SACRAMENTO, Calif. (CN) – Citing fears the federal government may weaken environmental protections, the California state Senate on Tuesday passed a “Preserve California” package of bills.
The three bills keep in place President Barack Obama-era federal environmental regulations, discourage the sale of federal public land without the state’s permission and safeguard federal whistleblowers authorized to work in California. Los Angeles-area Democrats wrote all three bills, which were met by opposition from Republicans at every step.
“We won’t allow Californians to suffer the consequences of Donald Trump’s reckless slash-and-burn approach to the environment,” California Senate Leader Kevin de León, D-Los Angeles, said in a statement. “These measures safeguard public health and ensure we continue to make policy based on the best available science, not ‘alternative facts’ or polluter propaganda.” De León and state Sen. Henry Stern, D-Agoura Hills, co-wrote Senate Bill 49.
“This is pretty straightforward – just common-sense measures to preserve minimum safeguards for clean air and water,” Stern said in a statement. “We still have a way to go to clean up our environment, but at the very least we should not be backsliding.”
Some members of the state Senate believe it is only a matter of time before the Trump administration moves to dissolve the standards these bills aim to preserve. Proponents point to Trump’s appointment of Scott Pruitt to head the U.S. Environmental Protection Agency and former Exxon-Mobil CEO Rex Tillerson as Secretary of State, as well as statements he has made about reducing regulations to encourage job growth, as evidence of his intent to dismantle existing environmental law.
The most contentious of the bills, SB 49, sets current federal environmental regulation concerning air pollution, water pollution, endangered species and “other federal laws” as a baseline and protects California’s right to establish standards beyond the federal government standards.
According to the Senate Appropriations Committee, SB 49 carries a hefty price tag of at least $10.5 million to add staff to the California Department of Fish and Game to enforce the bill, and potentially significant higher cost if certain aspects of the law are triggered by federal regulatory changes, though this cost is currently unclear and difficult to assess.
The California Chamber of Commerce has called SB 49 a “job killer,” stating it is “a premature, overbroad and vague response to things that could happen in the future while in the present creating substantial uncertainty for businesses in advance of any such potential changes and correspondingly greatly increases the potential for costly litigation.”

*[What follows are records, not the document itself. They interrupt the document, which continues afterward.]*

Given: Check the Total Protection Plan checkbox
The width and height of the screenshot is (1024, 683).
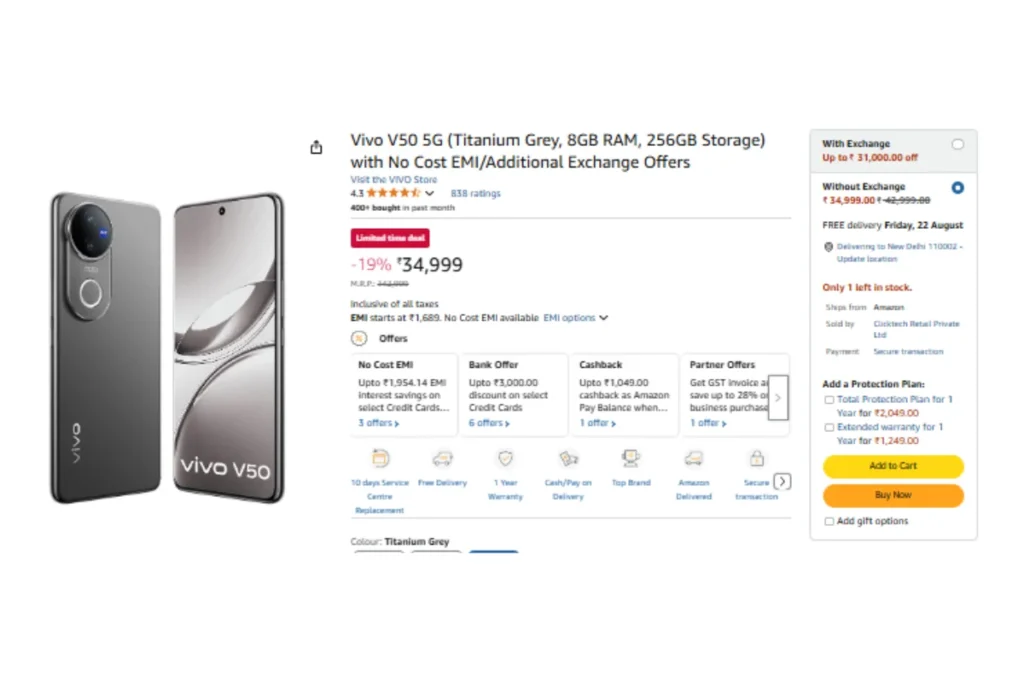Looking at the screenshot, I should pyautogui.click(x=829, y=400).
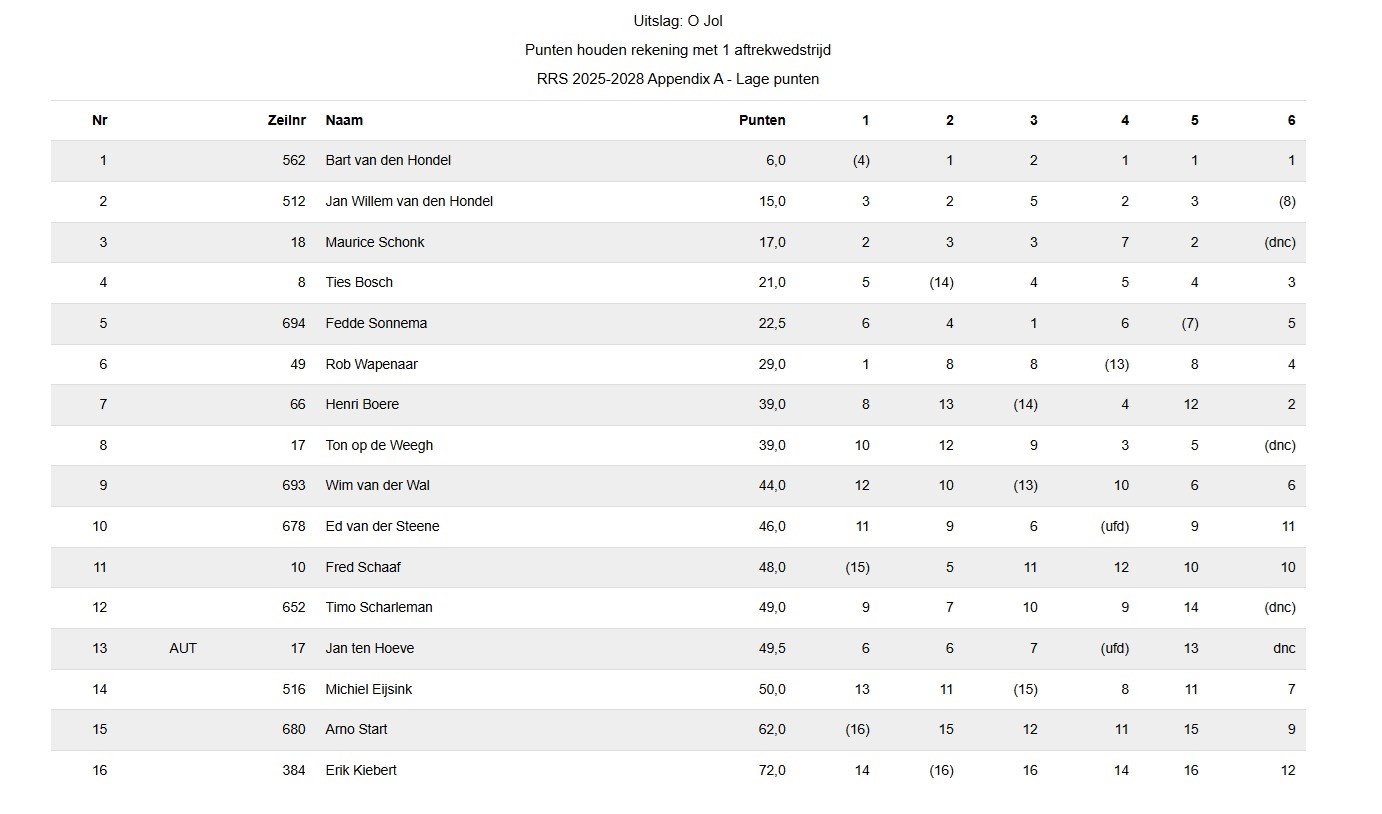Viewport: 1382px width, 814px height.
Task: Click the Zeilnr column header
Action: [287, 120]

Opposition groups to SB 49 have said the appropriate action should be a case-by-case targeted approach in response to action by the federal government.
State Sen. Ben Allen, D-Santa Monica, wrote the Public Lands Protection Act, Senate Bill 50, with the intent of blocking the Trump administration from selling federal land to third parties – specifically to mining and oil-exploration companies. While the state already possesses these powers, SB 50 establishes a policy encouraging resistance and provides legal protections. The measure is a response to several bills presented by federal representatives from various states seeking to grow their economies through deregulation of environmental controls.
“The state Senate made a strong statement that our national parks and national monuments are not for sale,” Allen said in a statement. “With the passage of this legislation, California will have the power to block the sale or lease of these public treasures.”
SB 50 places fiscal responsibility for infrastructure development for approved projects with the purchaser, and not the state or local government. The bill’s co-authors believe this will discourage developers from purchasing land in California.
Ann Nothoff, Director of California Advocacy for Natural Resources Defense Council said, “California isn’t about to let the Trump administration hand over our greatest assets for exploitation and sale. We value the amazing natural resources we have in this state and refuse to let the Trump administration put corporate interests and profits ahead of the rights and health of everyday Americans.”
Reviving a bill that has been twice vetoed, state Sen. Hannah-Beth Jackson, D-Santa Barbara, wrote Senate Bill 51, which aims to protect federal whistleblowers who might face punishment for violating attorney-client privilege under state law. Nearly identical laws were vetoed by Govs. Gray Davis and Arnold Schwarzenegger as redundant and establishing bad precedent.
“With science and scientific data under threat, SB 51 will protect whistleblowers who stand up for the public’s interest, and keep them from having their professional credentials stripped away if they are licensed in California,” Jackson said. “It will also ensure that climate change and other scientific data so critical to our future remains intact and accessible to scientists for years to come.”
Of the package, state Sen. Bob Wieckowski, a Fremont Democrat who also chairs the Senate Environmental Quality Committee, said, “Californians value strong environmental stewardship and this package of bills safeguards our public lands, the air we breathe, the water we drink, and the workers who protect all three. These baseline protections will help shield us from the reckless rollbacks proposed by the administration in Washington.”
The package next heads to the Assembly for approval. With Democrat majorities in both wings of the statehouse and the governor’s office, Republican efforts to derail the measures aren’t likely to be effective.